The Beer Culture Summit is at the nexus of hoppy history, culture, science and enjoyment.
One of the most important moments in Chicago history is the city’s very first record of civil unrest, according to historian and museum professional Liz Garibay. The animating force behind that unrest, per Garibay? Beer.
Elected by a coalition of temperance advocates in 1855, Mayor Levi Boone ran on a nationalist platform and, once in office, started changing liquor laws to target the heavily immigrant-run bar and beer industry. In protest, bar owners stayed open on Sundays and faced mass arrests evolving into what is now known as the Lager Beer Riot.

Photo of The Sherman House by Alexander Hesler, 1858, Chicago History Museum.
Garibay describes it as “the first time [in Chicago] that a lot of different immigrant groups decided to organize and get to city hall to protest.” They successfully convinced city council to lower liquor license fees and allow pubs to stay open on Sundays, which more broadly demonstrated a victory against nativist policies intended to police how the immigrant working class made their money and spent their time.
“The beer riot happened because of people’s willingness to come together to fight laws that were very much connected to the beer industry,” remarks Garibay. “But more importantly because they stayed organized, they were able to make political change… it was the first time that Chicago got its identity as a political machine. There are a lot of stories like that, not just in Chicago, but around the country and around the world where people truly have come together to create change, and it’s all connected to alcohol.”

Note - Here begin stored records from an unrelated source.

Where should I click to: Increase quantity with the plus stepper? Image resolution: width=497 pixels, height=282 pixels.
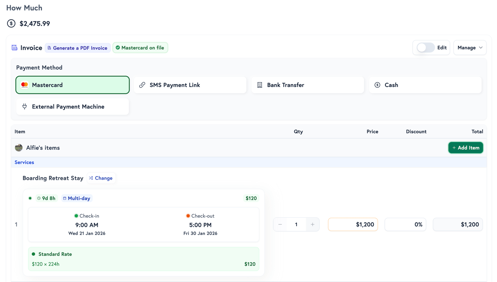pyautogui.click(x=312, y=224)
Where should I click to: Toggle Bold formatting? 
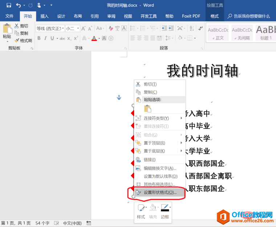coord(38,38)
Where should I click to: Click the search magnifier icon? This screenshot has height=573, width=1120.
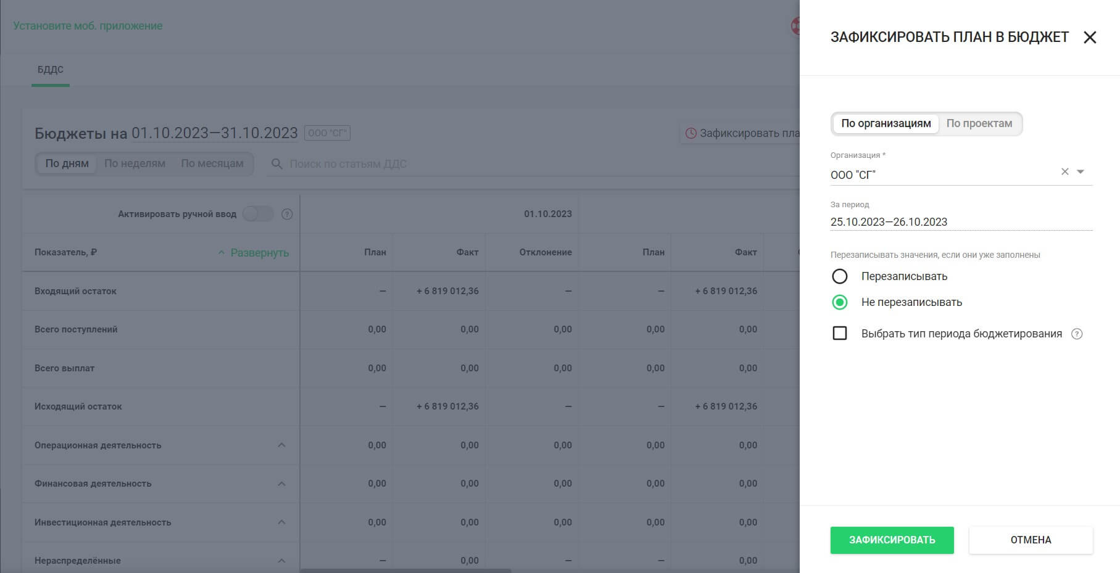click(277, 164)
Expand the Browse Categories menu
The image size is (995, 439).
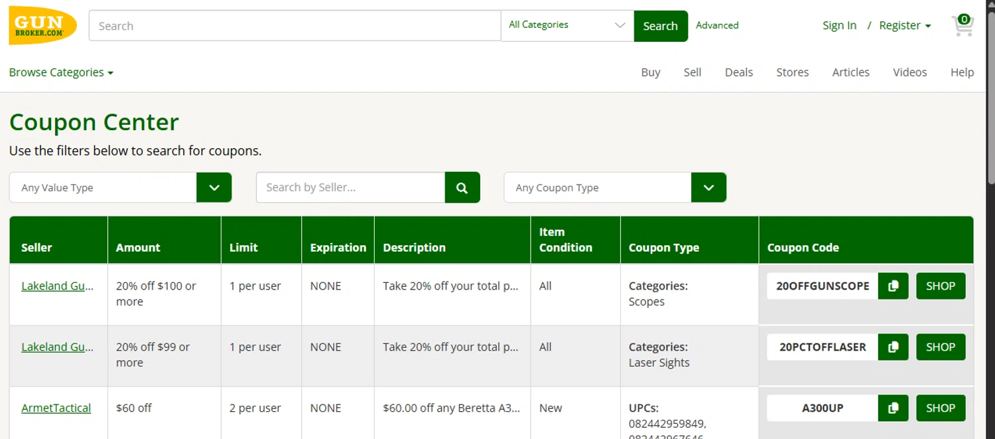pos(61,72)
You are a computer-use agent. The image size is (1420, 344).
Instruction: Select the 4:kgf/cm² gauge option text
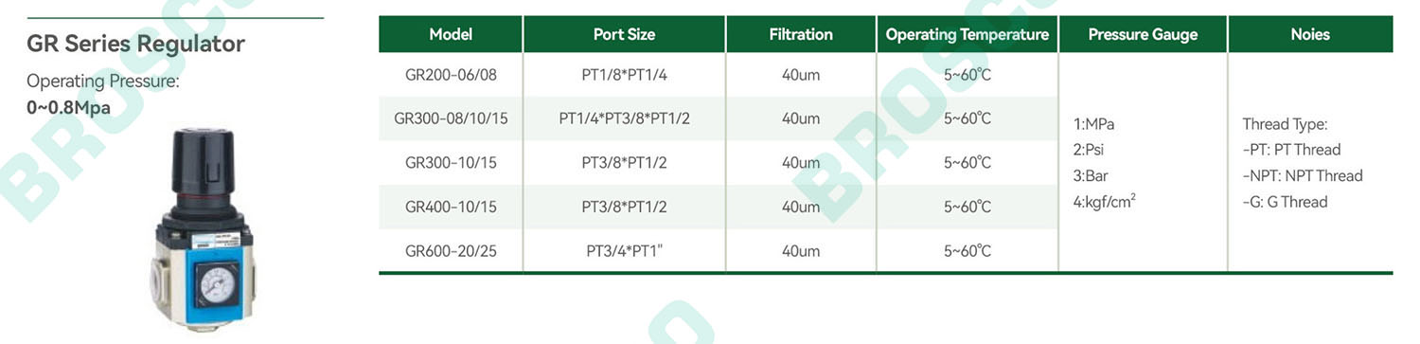click(1105, 201)
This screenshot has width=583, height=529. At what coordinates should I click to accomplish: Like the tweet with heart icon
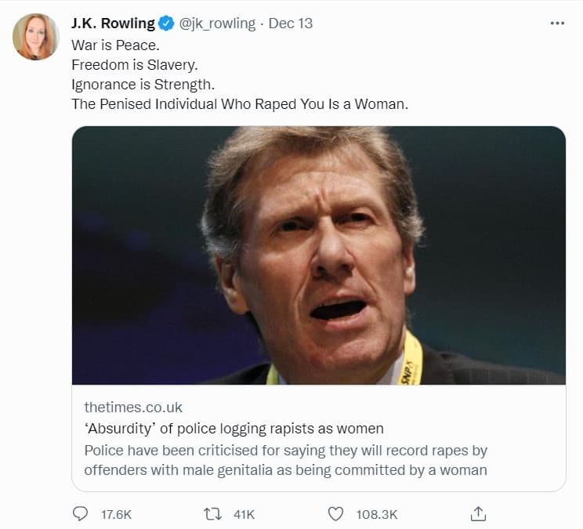pos(335,515)
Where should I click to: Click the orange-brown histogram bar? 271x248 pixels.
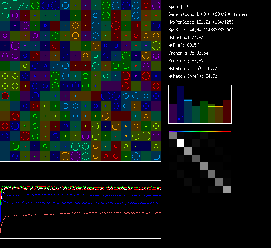point(219,115)
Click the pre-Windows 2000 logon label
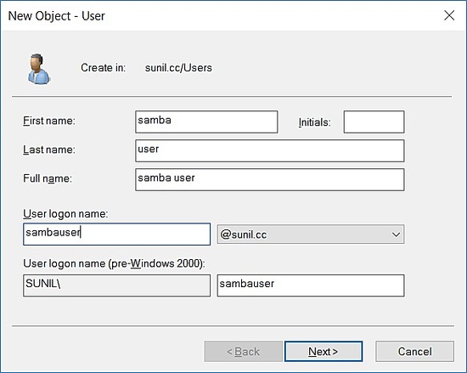The width and height of the screenshot is (467, 373). coord(114,263)
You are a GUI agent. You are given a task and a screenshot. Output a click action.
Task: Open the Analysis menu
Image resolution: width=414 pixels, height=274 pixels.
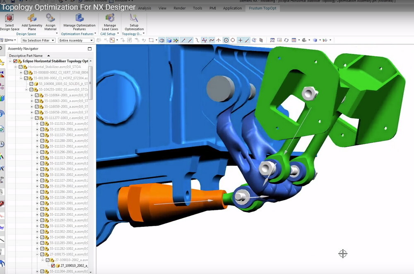pos(144,8)
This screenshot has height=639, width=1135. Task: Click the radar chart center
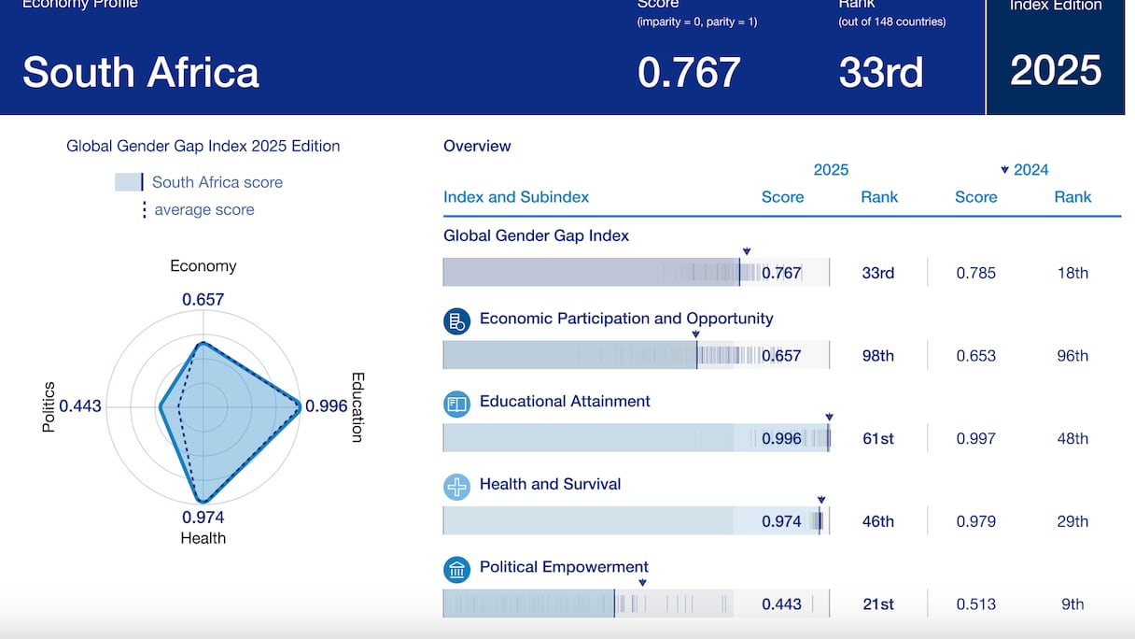[x=203, y=407]
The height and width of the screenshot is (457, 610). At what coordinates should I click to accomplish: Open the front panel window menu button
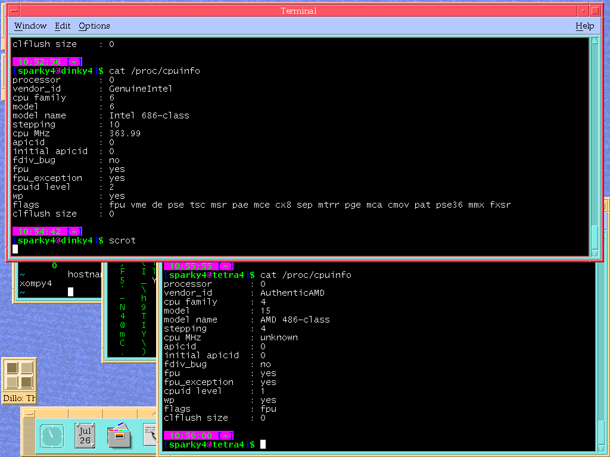click(30, 414)
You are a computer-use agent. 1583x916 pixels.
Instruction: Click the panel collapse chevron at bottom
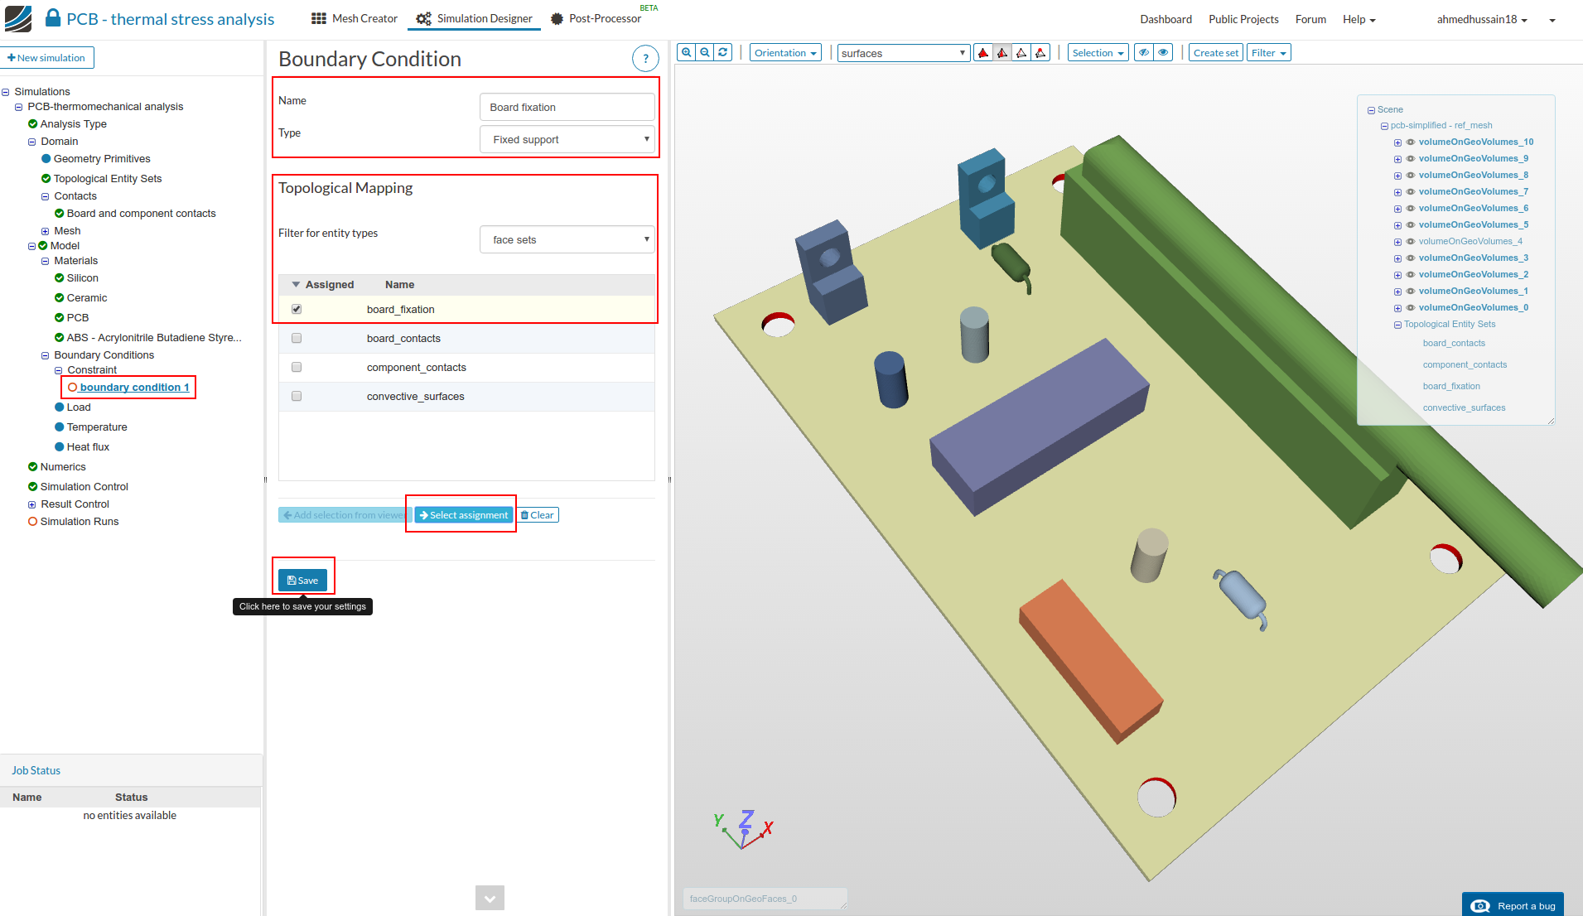(490, 898)
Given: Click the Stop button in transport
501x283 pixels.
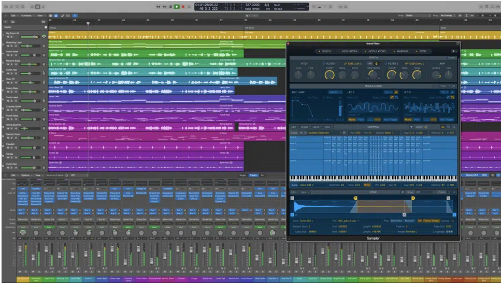Looking at the screenshot, I should point(171,7).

For Garibay, studying beer was a bit of a hobby until she started implementing her work at the Chicago History Museum in the mid-2000s. As a Latina and daughter of immigrants, Garibay found that the museum and arts and culture industries were not always welcoming spaces to everyone. “I was often told that looking at stories of beer — god forbid letting people drink while we discuss — was dumbing down history.” Once Garibay convinced the Chicago History Museum to let her create more interactive, beer-focused programming, they started to reach “demographics that really didn’t come through those doors before.” Garibay ultimately left the museum in 2012 to pursue her vision of creating spaces that were willing to unabashedly hold up beer as a key subject in global history, a conduit of social change, and an enjoyable beverage that attracts patrons into once-stuffy cultural institutions.
In 2018, Garibay launched an exhibition at the Field Museum called the Chicago Brewseum, which told the story of Chicago through beer from its early days of settlement in 1833 to the 1893 World’s Columbian Exhibition (where, notably, Pabst did not actually win a blue ribbon!). The Field exhibition led way to the Beer Culture Summit, which Garibay launched in 2019 in collaboration with the Smithsonian’s National Museum of American History.
For Garibay, museum and academic conferences were always “the same people talking about the same stuff,” while beer festivals were just about drinking beer, and existing beer conferences were very technical and meant for beer producers. She explains, “the Beer Culture Summit was something I wanted to be a little bit of everything; you could be a big geek and want to hear German hop scientists talking about the problems with potential hops extinction, or you could jump in on a session that talks about people being Black and queer in beer, or [experience] everything in between.”

The Beer Culture Summit has come to define the Beer Culture Center, the 501(c)(3) behind the summit and where Garibay serves as Executive Director. Much of their programming is focused on elevating lesser-known aspects of beer history and rooted in addressing diversity and equity. Despite a 2019 report by the Brewer’s Association showing the industry’s dominance by white males, Garibay stresses the importance of remembering that the earliest brewers were women. By challenging outdated narratives and bringing people together over beer, the Beer Culture Center aims to transform cultural perceptions and industry practices.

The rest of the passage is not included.